I stopped attending daily Mass as a teenager when our priest wanted us to start making a circle around the altar during the service. For me, this just didn't seem right. I did not have any knowledge of ancient Christian worship, but something in me just clicked and said: "This doesn't seem very reverent." To this day, I wince whenever I go to Catholic service and see the sanctuary (if there is still such a thing) bombarded with people casually moving about.

If we can put our finger on one of the major problems with Christian liturgy and practice today, it is the abandoning of the concept of hierarchy. With the new "People of God" theology so in vogue with many theologians, the "priesthood of the faithful" has become the juggernaut that has revolutionized everything in Christian life from how we worship to how we think about creation. To say that someone is more ontologically fit to do something is the greatest heresy of all: witness the on-going debates on women's "ordination" (if such a thing is even possible). Even among traditional Christians now , it can seem that all of the bows, hand-kissing, genuflections, and other acts of reverence are quaint gestures from a backward era that still for some reason give us a sense of comfort. In other words, they are nice, but have no real meaning anymore. If that is indeed the case, then we would do best to abandon them as soon as possible.

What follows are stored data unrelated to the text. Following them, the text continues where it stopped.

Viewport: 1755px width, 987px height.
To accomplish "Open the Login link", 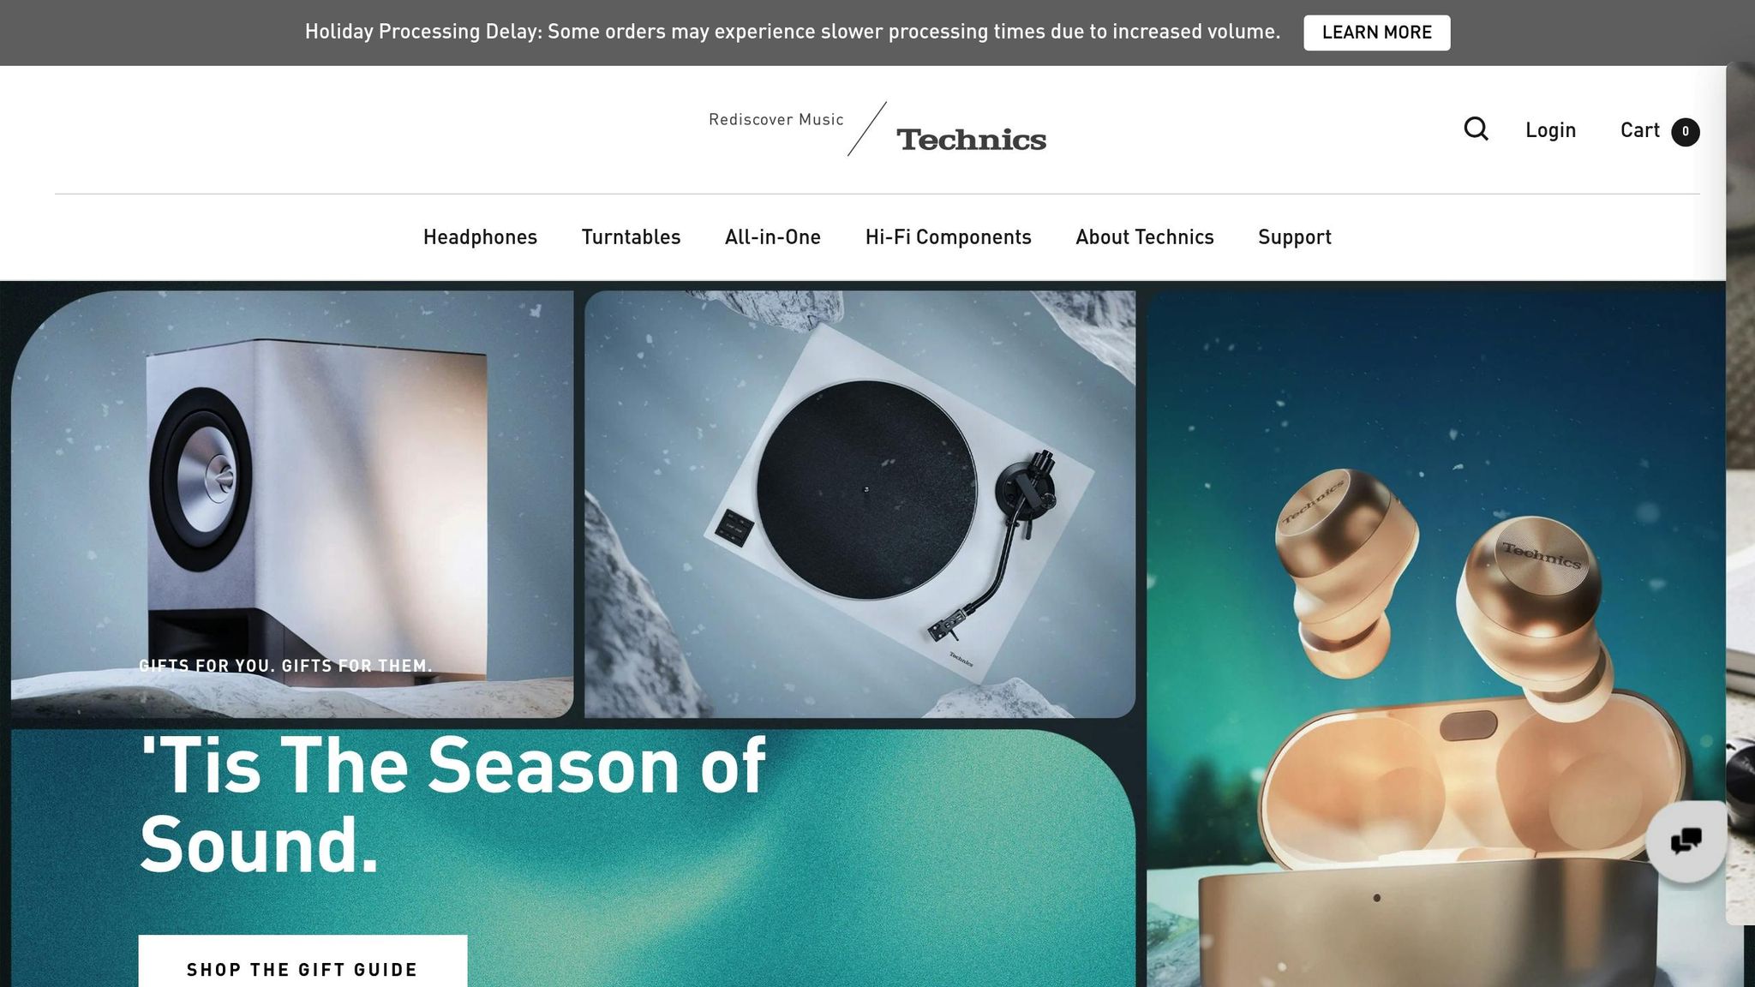I will 1550,130.
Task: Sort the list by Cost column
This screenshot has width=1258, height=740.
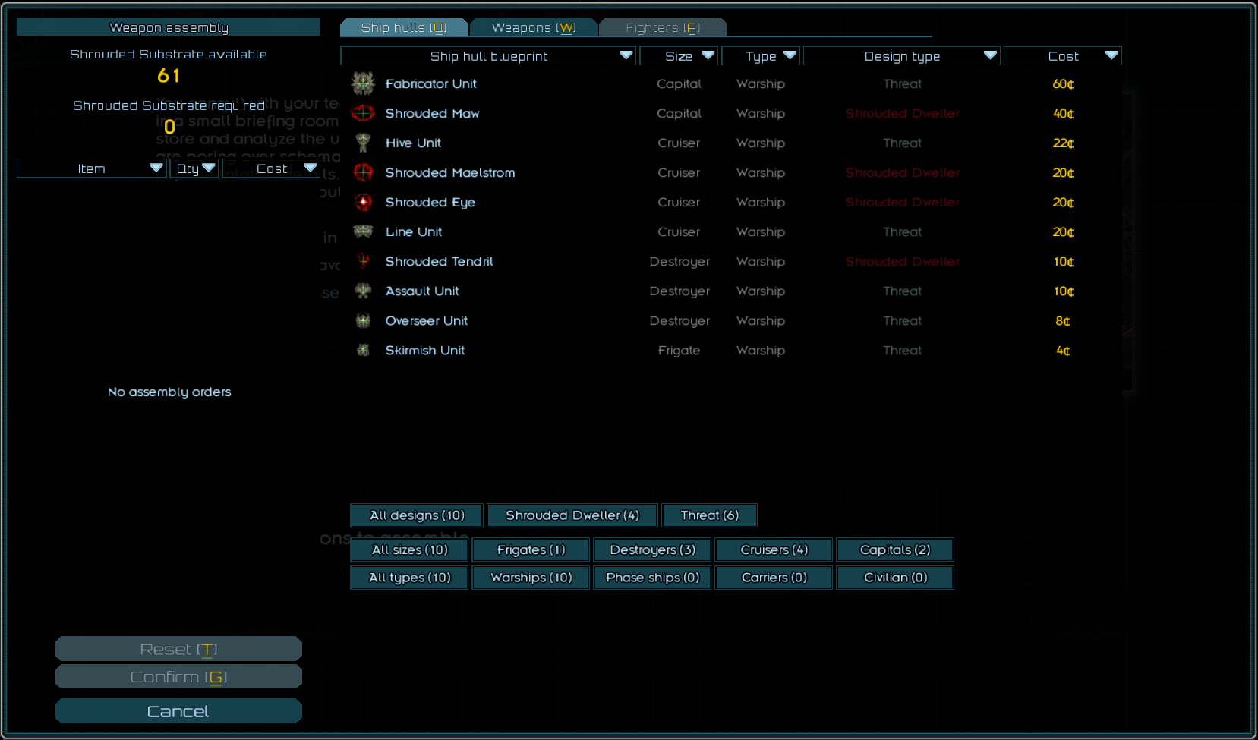Action: (1062, 56)
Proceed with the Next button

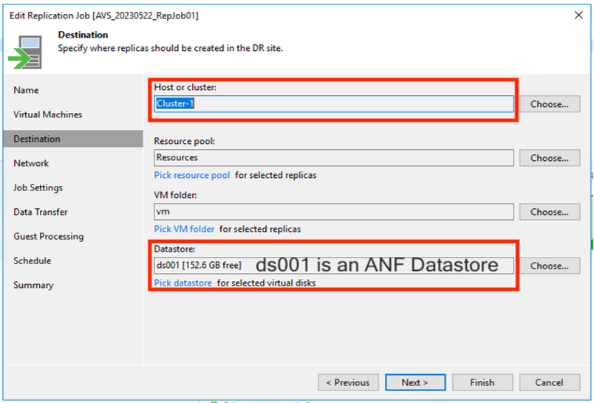click(x=415, y=382)
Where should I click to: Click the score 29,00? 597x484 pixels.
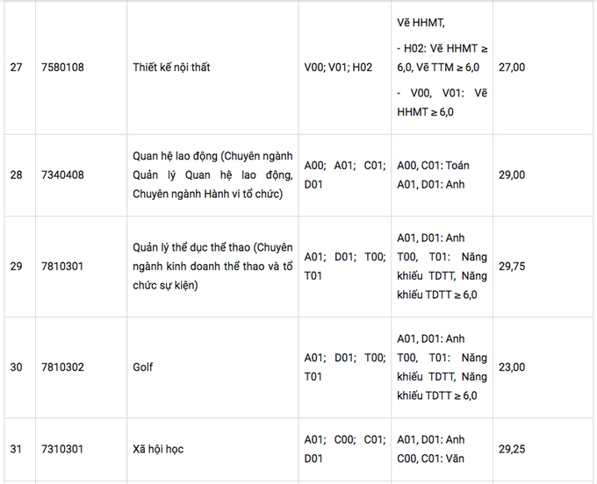click(512, 174)
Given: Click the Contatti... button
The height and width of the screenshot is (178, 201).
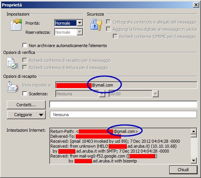Looking at the screenshot, I should (26, 105).
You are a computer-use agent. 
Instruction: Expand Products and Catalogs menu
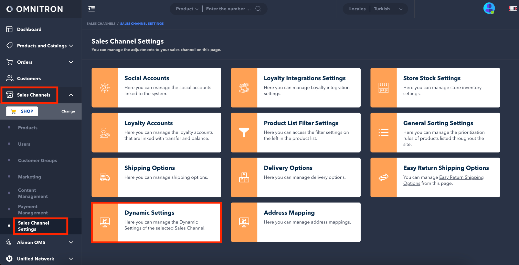(41, 46)
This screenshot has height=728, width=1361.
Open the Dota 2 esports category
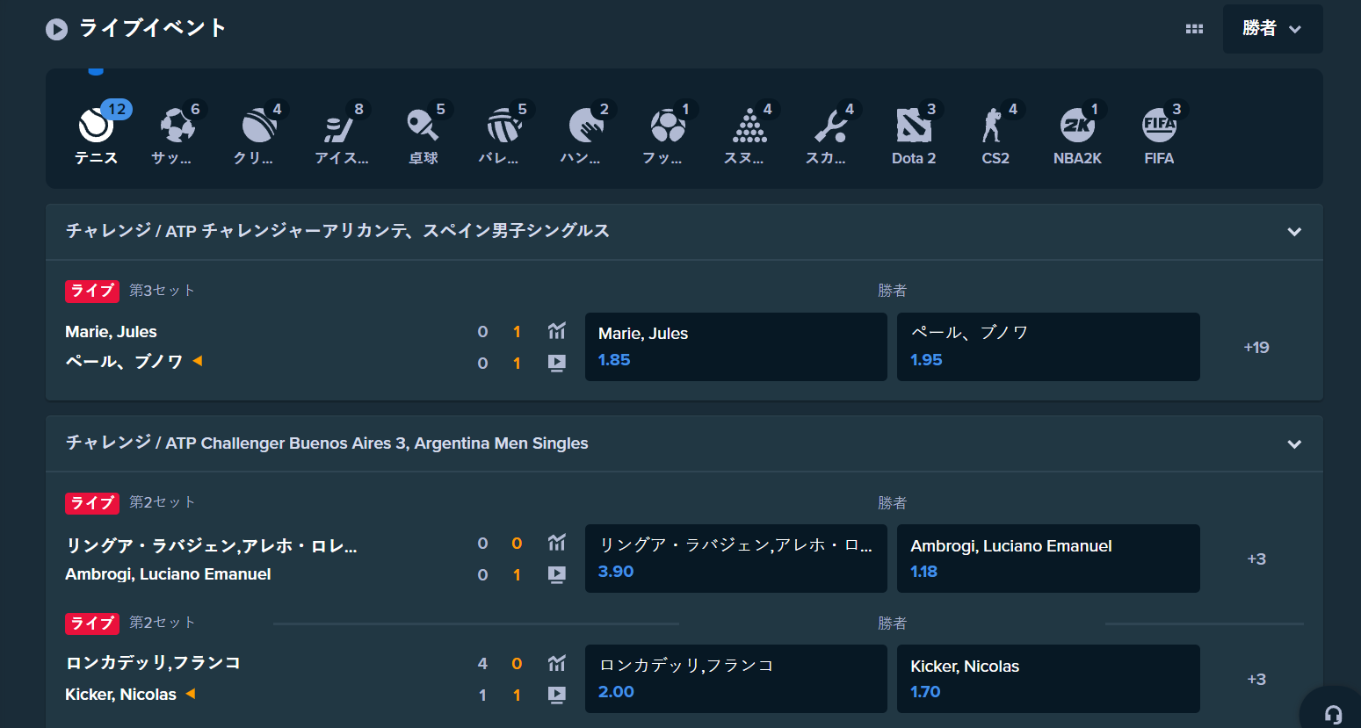pos(913,132)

I tend to think that it is the mysterious figure known as St. Dionysius the Areopagite who is greatly responsible for the traditional Christian concept of liturgy. This is interesting, since he was obviously not St. Paul's interlocutor in the Book of Acts, but more likely a fifth century convert from the Neoplatonism of Proclus, and Proclus was influenced greatly by Iamblichus. In Dionysius' universe, all lower things are moved by higher things: this is the principle behind his great book on the celestial hierarchies from which Christendom gets much of its beliefs on angels. Even in the angelic choirs, higher spheres (the Cherubim and Seraphim) move the lower angelic choirs, but always through mediation. That is, they move even the lowest spheres by moving the spheres directly below them, never directly.

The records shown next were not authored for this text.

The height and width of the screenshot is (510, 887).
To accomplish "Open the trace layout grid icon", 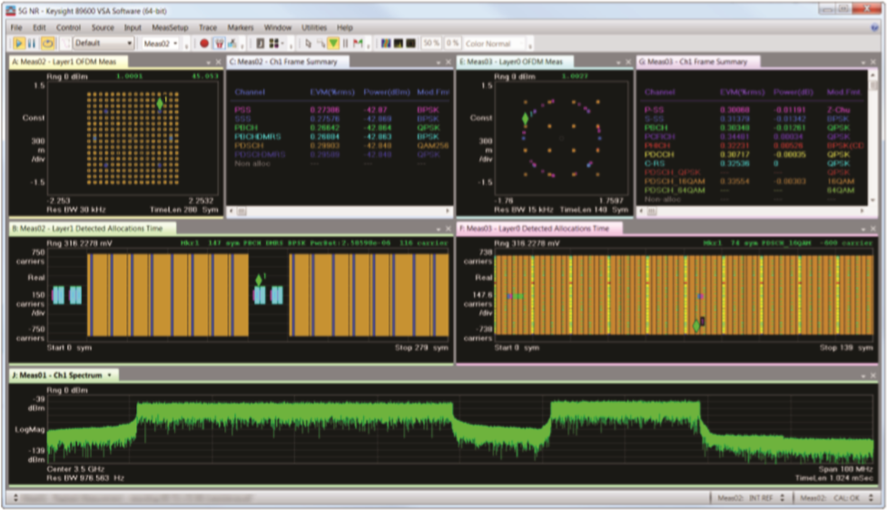I will [275, 43].
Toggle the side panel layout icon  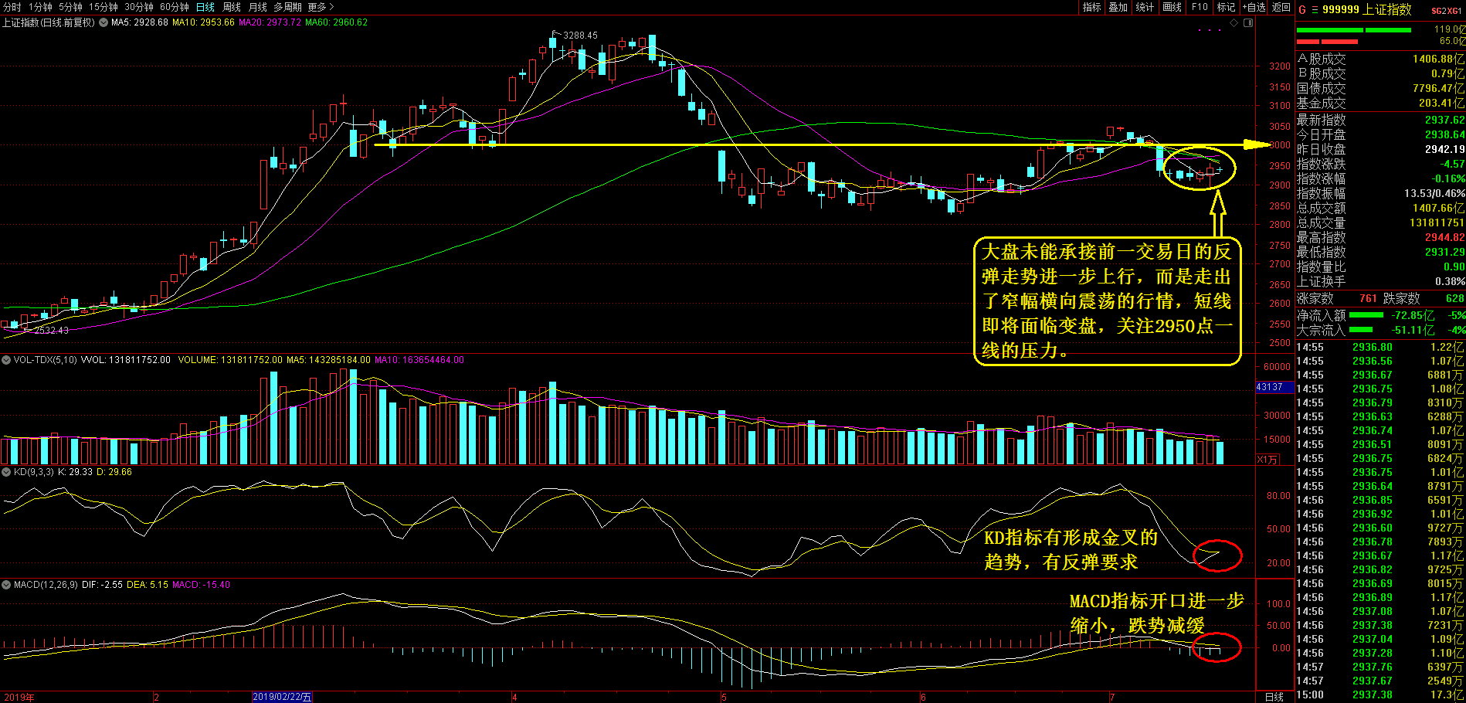[x=1248, y=23]
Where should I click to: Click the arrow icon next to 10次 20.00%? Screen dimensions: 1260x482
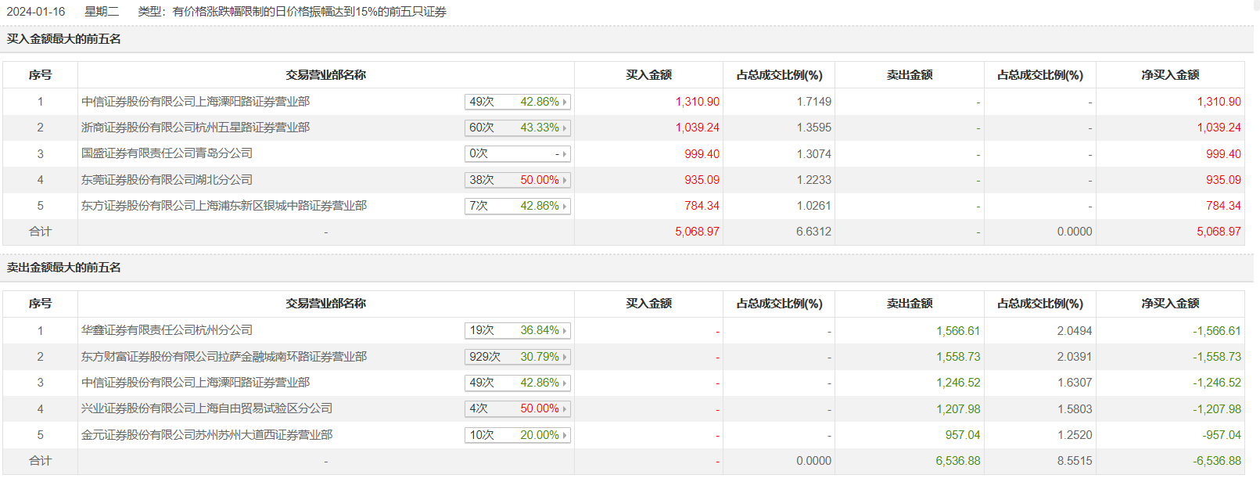(x=565, y=435)
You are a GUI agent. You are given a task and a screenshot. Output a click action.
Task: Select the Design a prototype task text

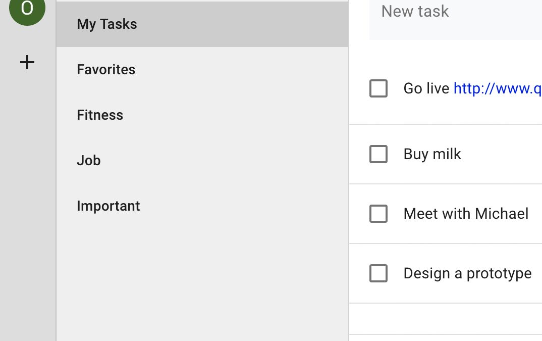coord(467,273)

In Dionysius' work on the ecclesiatical hierarchies, the same principle is found. The bishop is he who is in the highest state of union with God, and moves the priests who are in a state of illumination. Through the priest, the deacon, who is on the path to purification, moves the people in prayer. (This is still seen very much in the Byzantine liturgy, where the deacon actively leads the people in the litanies.) In other words, for Dionysius, these grades of ecclesiastical offices were not just functions that could be performed by anyone, but rather grades of initiation into the life of God. It was the responsibility of the higher grades to move the grades immediately below them into greater union with the Trinity.

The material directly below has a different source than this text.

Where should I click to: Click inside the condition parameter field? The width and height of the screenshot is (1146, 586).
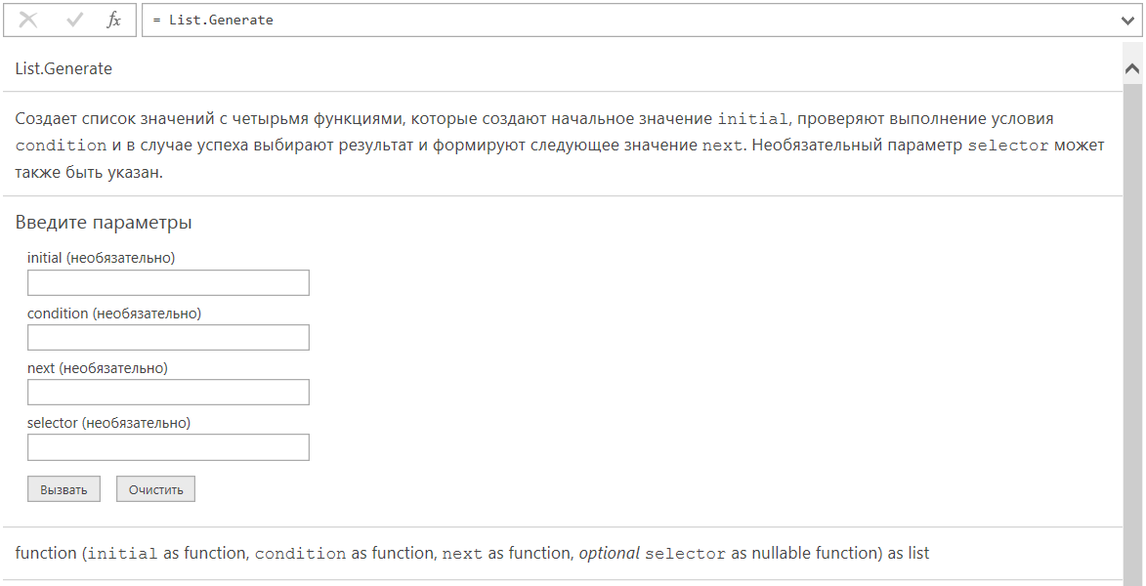click(168, 337)
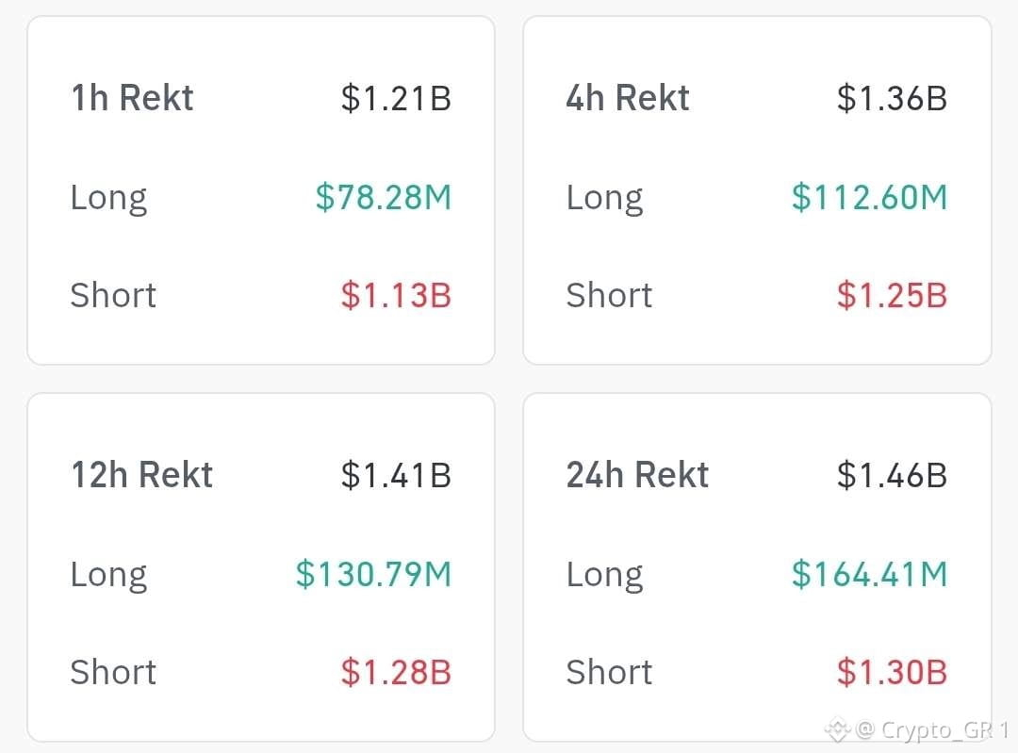The image size is (1018, 753).
Task: Click the green $78.28M long value
Action: [383, 197]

Of course, we know that history has not always proven this to be the case. As one Romanian priest once said, "Hell must be a very colorful place with all of those mitres moving about." This is very much an ideal of how the Church should work, but it is nevertheless an ideal for which we must continue to strive. I being an ordinary Christian gives me a very important function in the worship of the liturgical assembly, but it also means that there are things that I cannot do. In the fundamentals, we are all equal in our prayers, but as to who offers the sacrifice, who is leading us to God from the altar, that is not me. I need the priest there, and he alone is allowed to do some things, to say some prayers, and to him is due a great deal of reverence because of this. To paraphrase Iamblichus again, there is something profoundly self-emptying in this, but it is only through the recognition of this fact that I can ascend spiritually.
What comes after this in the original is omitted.